GIVEN PASSAGE START
His book, Coined: The Rich Life of Money and How Its History Has Shaped Us, was published on March 10, 2015, and was one of Business Insider's top 15 business books coming out in 2015. It examines how and why money has come to play such a central role in everyday life. Topics such as the neuroscience of money behavior and the archaeology of coinage are also examined from and anthropological and historical perspective.

In March 2015, Coined became a New York Times and Wall Street Journal best seller. The New York Times said of Coined, "If you've been waiting for an economic version of Eat, Pray, Love,' this may be it." The Financial Times called Coined, "An eclectic and sometimes personal inquiry into the roots of finance takes in everything from Galápagos turtles to Apple Pay."

His children's book The Wheels on the Tuk Tuk was published by Simon & Schuster in January 2016. Publishers Weekly described the book as, "a wonderfully accessible introduction to daily life in another place."

Kabir Sehgal wrote a book of poetry with Deepak Chopra, Home: Where Everyone is Welcome, which was published by Grand Central Publishing in August 2017. The book is composed of 34 poems inspired various American immigrants such as Albert Einstein and Madeleine Albright. The book became a Publishers Weekly bestseller.

Sehgal's book Fandango at the Wall was published by Grand Central Publishing in October 2018. It describes the Mexican traditions of fandango and son jarocho music. It comes with a music CD that combines Afro Latin Jazz and son jarocho music. It also details the history of the relationship between the United States and Mexico. The foreword to the book is written by Douglas Brinkley and the afterword is by Andrew Young. The book was nominated for an Audie Award for Best Original work in 2019.

Simon & Schuster published Sehgal's children's book Festival of Colors, which is about Holi, the Indian festival of colors in January 2018. It was named a Favorite Picture Book of the Year by Barnes & Noble and book all young Georgians should read in 2018 by Georgia Center for the Book. Simon & Schuster published Sehgal's children's book Thread of Love, which is about the Indian tradition of raksha bandhan, in October 2018. It was named a Best Children's Book of 2018, according to the Seattle Public Library.

Sehgal co-wrote Legion of Peace: Twenty Paths to Super Happiness with Muhammad Yunus, the Nobel Peace Prize Recipient in 2006, Monica Yunus, and Camille Zamora. Hachette published the book in December 2018.

Sehgal's children's book P is For Poppadoms! was published by Simon and Schuster in November 2019. It is an Indian alphabet book.

Sehgal, with his father R.K. Sehgal, co-wrote the book Close the Loop: The Life of an American Dream CEO and His Five Lessons for Success, published in May 2020 by Hachette. It is a biography of Sehgal's father talking about his journey as an Indian immigrant, coming to the United States and working his way to become a businessman and government official. It became a Los Angeles Times and San Francisco Chronicle bestseller.
GIVEN PASSAGE END
DATA FOR ANALYSIS START
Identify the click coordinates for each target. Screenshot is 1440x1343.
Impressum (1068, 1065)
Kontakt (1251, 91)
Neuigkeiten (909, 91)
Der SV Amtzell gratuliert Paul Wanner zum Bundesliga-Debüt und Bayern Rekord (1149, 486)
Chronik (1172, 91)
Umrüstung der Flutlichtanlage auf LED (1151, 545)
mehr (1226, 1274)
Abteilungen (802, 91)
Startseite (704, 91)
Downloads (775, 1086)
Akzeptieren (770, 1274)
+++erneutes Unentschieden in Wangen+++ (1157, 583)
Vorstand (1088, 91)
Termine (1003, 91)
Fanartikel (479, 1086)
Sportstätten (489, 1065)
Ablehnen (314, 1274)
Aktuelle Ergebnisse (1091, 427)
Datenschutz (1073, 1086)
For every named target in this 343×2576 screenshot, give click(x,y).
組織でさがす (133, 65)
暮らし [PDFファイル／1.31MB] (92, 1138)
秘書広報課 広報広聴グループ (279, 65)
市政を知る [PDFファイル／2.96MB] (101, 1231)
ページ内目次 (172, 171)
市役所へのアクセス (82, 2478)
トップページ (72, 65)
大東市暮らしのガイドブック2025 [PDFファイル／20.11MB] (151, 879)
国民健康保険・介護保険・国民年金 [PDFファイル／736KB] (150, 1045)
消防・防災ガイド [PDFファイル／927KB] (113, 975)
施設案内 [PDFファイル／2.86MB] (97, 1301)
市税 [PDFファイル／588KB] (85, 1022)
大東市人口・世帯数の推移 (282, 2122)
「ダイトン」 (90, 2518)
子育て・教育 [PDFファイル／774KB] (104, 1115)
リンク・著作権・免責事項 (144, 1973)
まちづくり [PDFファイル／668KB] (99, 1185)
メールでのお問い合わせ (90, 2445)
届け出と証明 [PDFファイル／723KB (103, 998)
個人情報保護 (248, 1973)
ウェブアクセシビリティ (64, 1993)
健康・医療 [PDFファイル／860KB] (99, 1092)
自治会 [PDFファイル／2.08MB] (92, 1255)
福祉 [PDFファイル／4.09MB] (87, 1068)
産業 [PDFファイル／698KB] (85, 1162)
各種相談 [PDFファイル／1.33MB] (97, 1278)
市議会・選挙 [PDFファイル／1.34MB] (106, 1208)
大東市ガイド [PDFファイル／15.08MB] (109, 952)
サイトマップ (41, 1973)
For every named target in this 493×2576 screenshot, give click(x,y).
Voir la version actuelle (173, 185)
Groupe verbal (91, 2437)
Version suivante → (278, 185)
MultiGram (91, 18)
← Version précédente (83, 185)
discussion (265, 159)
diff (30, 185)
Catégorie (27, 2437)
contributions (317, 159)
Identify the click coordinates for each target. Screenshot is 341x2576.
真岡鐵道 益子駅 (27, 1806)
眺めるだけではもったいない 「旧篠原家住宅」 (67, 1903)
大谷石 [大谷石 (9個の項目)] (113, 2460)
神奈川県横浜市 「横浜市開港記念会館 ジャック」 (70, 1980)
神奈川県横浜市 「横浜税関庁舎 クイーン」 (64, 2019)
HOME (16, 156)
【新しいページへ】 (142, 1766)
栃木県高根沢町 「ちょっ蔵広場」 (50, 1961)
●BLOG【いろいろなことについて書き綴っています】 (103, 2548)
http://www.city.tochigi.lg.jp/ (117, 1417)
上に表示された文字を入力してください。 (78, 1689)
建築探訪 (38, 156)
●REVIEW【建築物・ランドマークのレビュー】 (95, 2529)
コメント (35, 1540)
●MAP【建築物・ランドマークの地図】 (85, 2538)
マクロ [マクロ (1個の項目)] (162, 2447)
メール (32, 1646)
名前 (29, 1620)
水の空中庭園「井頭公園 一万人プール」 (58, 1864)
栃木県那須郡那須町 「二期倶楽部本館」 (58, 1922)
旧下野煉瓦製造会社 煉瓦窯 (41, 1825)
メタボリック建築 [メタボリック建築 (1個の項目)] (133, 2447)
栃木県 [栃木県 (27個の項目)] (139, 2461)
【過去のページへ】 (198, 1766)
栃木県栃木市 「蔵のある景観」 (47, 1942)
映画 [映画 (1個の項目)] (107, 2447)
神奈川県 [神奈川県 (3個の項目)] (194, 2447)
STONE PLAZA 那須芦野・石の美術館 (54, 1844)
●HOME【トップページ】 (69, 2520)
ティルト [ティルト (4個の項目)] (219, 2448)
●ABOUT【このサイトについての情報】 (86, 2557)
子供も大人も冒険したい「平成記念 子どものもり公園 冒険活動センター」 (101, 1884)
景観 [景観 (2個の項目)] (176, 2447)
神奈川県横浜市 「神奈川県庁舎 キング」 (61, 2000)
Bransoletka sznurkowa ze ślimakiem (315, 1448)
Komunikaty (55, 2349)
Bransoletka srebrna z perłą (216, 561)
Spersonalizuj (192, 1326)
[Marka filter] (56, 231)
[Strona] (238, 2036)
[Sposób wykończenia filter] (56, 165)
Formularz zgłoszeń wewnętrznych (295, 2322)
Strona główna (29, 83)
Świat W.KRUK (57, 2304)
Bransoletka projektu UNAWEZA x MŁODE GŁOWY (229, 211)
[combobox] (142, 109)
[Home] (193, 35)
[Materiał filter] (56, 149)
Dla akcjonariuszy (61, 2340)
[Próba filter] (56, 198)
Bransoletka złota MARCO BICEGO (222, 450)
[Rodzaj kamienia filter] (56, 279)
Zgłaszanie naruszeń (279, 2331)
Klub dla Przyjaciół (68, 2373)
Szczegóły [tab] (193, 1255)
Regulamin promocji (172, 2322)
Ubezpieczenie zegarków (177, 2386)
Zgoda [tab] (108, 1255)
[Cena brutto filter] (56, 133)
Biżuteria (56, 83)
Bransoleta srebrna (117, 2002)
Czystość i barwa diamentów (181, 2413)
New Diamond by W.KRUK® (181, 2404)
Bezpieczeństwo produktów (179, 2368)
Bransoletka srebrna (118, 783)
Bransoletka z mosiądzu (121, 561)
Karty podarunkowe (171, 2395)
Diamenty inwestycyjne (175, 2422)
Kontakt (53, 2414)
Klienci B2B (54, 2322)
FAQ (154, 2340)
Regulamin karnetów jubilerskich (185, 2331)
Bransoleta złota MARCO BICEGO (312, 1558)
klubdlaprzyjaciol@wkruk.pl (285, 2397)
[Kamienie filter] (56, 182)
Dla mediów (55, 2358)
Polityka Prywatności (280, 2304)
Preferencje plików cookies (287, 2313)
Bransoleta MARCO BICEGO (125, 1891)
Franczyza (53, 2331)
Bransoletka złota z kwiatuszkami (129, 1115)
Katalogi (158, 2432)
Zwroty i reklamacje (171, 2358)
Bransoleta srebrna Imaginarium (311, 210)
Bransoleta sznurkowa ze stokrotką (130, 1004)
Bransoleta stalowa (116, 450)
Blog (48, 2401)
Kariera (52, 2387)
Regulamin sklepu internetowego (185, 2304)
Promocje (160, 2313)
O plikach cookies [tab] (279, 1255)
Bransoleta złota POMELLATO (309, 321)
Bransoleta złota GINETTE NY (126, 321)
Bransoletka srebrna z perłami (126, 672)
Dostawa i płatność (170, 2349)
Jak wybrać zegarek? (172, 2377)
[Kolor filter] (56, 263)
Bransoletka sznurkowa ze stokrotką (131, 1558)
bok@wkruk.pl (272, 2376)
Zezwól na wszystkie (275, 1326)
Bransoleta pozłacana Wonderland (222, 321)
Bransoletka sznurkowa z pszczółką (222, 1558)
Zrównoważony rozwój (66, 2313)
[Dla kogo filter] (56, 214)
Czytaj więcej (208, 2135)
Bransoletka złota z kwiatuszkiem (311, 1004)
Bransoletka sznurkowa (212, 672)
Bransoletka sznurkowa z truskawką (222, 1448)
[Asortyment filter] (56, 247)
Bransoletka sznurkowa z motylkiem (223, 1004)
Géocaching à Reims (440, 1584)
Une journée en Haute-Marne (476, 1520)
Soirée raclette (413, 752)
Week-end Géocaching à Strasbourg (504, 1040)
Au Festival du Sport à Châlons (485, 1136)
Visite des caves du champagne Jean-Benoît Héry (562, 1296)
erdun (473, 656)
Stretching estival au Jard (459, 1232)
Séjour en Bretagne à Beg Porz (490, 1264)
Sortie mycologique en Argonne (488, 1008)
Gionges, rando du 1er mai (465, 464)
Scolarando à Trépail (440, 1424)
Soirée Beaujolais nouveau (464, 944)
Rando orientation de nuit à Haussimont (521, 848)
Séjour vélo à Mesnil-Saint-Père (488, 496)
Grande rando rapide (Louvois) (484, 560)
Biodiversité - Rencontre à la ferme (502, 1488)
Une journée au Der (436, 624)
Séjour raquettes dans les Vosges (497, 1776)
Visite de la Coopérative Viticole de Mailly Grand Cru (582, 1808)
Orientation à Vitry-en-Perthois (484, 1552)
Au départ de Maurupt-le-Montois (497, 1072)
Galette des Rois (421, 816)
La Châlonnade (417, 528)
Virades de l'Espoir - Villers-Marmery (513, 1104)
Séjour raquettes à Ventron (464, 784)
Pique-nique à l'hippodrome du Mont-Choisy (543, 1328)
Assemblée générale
DATA FOR ANALYSIS END
> [WORK TO COMPLETE]
A: Name every book that the passage about Kabir Sehgal's books says was published by Simon & Schuster.
B: From the passage about Kabir Sehgal's books, reproduce the stretch from "Sehgal, with his" through "Francisco Chronicle bestseller." word for word.
Answer using only the passage about Kabir Sehgal's books.

> [ANSWERS TO THE EXERCISE]
A:
- The Wheels on the Tuk Tuk
- Festival of Colors
- Thread of Love
- P is For Poppadoms!

B:
Sehgal, with his father R.K. Sehgal, co-wrote the book Close the Loop: The Life of an American Dream CEO and His Five Lessons for Success, published in May 2020 by Hachette. It is a biography of Sehgal's father talking about his journey as an Indian immigrant, coming to the United States and working his way to become a businessman and government official. It became a Los Angeles Times and San Francisco Chronicle bestseller.